I did look at some of the import safes....they looked good and had some nice features yet I wasn't sure the quality was there. Quality of materials and construction of a safe is one of those things you really can't tell just by looking at them. I sure can't! 

I've actually learned quite a bit...For one thing UL has established fire/security ratings for Residential Security Cabinets (safes). The higher the RSC rating the better the safe will resist fire and attack. Longer is better...now to figure out which safes provide the best of both at a decent price point.


----------



## jgriner (Nov 27, 2012)

Seneca said:


> j....I'm a bit confused, the factory locksets on the Liberties/Cabelas are group 2 UL listed S&G's. Should they be avoided because they are factory or they are they ok because they are S&G's?


no, s&g locks are good, just stay away from homemade stuff.


----------



## Infidel (Dec 22, 2012)

The thing I notice most with safe fire ratings is they are all rated differently [email protected] degrees. Some are rated for a shorter time at a higher temp some rated longer time at lower temp. I really don't understand why the manufacturers can't just come to a standard rating. Buying a safe is definitely a learning experience, that's for sure. I think I looked at every safe in the county when I bought mine and then when I decided what I wanted I had to wait for it to come back in stock. Stock on safes seemed to be a big issue with Gander Mtn when I was shopping.

-Infidel


----------



## Seneca (Nov 16, 2012)

They didn't have the safe I wanted at the Cabelas in town, yet they list them, so I called Cabelas online customer service number and was told they had gone through their allotment of that style of safe and wouldn't be getting any more in until next year...Wow! 

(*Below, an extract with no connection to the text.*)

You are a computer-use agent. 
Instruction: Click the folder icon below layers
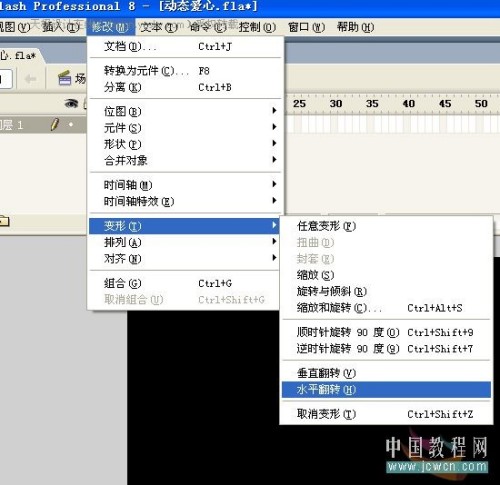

So I called the local store and asked why that was, they said they'd contact liberty and get back with me...which they did. Long story short they put the safe on a PO and it'll be here in 6-8 weeks...I'm so stoked that somebody actually took the time to help me out, and that I can upgrading to exactly the safe I want...kudus to Cabelas... 

Infidel,
I agree 1000% it's a learning experience and I have the crib notes to prove it...lol


----------



## astrowolf67 (Dec 23, 2012)

I recently bought a Field and Stream safe on sale at Dick's. It's small, however, it holds all my guns, plus room for some personal items. It has a manual lock only, as I did not want the electronic key pad. I also bought a smaller Stack On pistol safe, which has a three button electronic pad for quick access, but, can also be opened manually with a key if needed. I just don't trust the e-pad safe locks, as there's too many failure modes.


----------



## StarPD45 (Nov 13, 2012)

Here's a good link for those still looking. Gun Safe Buyers' Guide

FWIW: I wouldn't have an e-lock, and I don't trust Stack-On. Just check youtube on them. I like my S&G mechanical.


----------



## Infidel (Dec 22, 2012)

Seneca said:


> They didn't have the safe I wanted at the Cabelas in town, yet they list them, so I called Cabelas online customer service number and was told they had gone through their allotment of that style of safe and wouldn't be getting any more in until next year...Wow!
> 
> So I called the local store and asked why that was, they said they'd contact liberty and get back with me...which they did. Long story short they put the safe on a PO and it'll be here in 6-8 weeks...I'm so stoked that somebody actually took the time to help me out, and that I can upgrading to exactly the safe I want...kudus to Cabelas...
> 
> ...


Congrats on the safe and I'm sure you'll be pleased with it. Liberty makes a nice well built safe. Glad to hear Cabela's took good care of you, I've dealt with them for years online and all my purchases from them have been flawless, even going so far as to replace a set of Midland 2 way radios a year after purchase when I had an issue with one of the radios. Just a great company to deal with IMO. I wish I had a Cabela's store locally, the nearest one is probably 2 1/2 hrs from me.

-Infidel


----------



## PaulS (Mar 11, 2013)

The only reason to have a gun safe is to keep your guns from being accessible. If you are affraid of theft then install a good alarm system. It costs less and is more effective. Besides, you can get to your gun if you need it.


----------



## Seneca (Nov 16, 2012)

Detering theft is half of it, fire protection is the other half. A good alarm system that alerts police or the fire department would be a plus. 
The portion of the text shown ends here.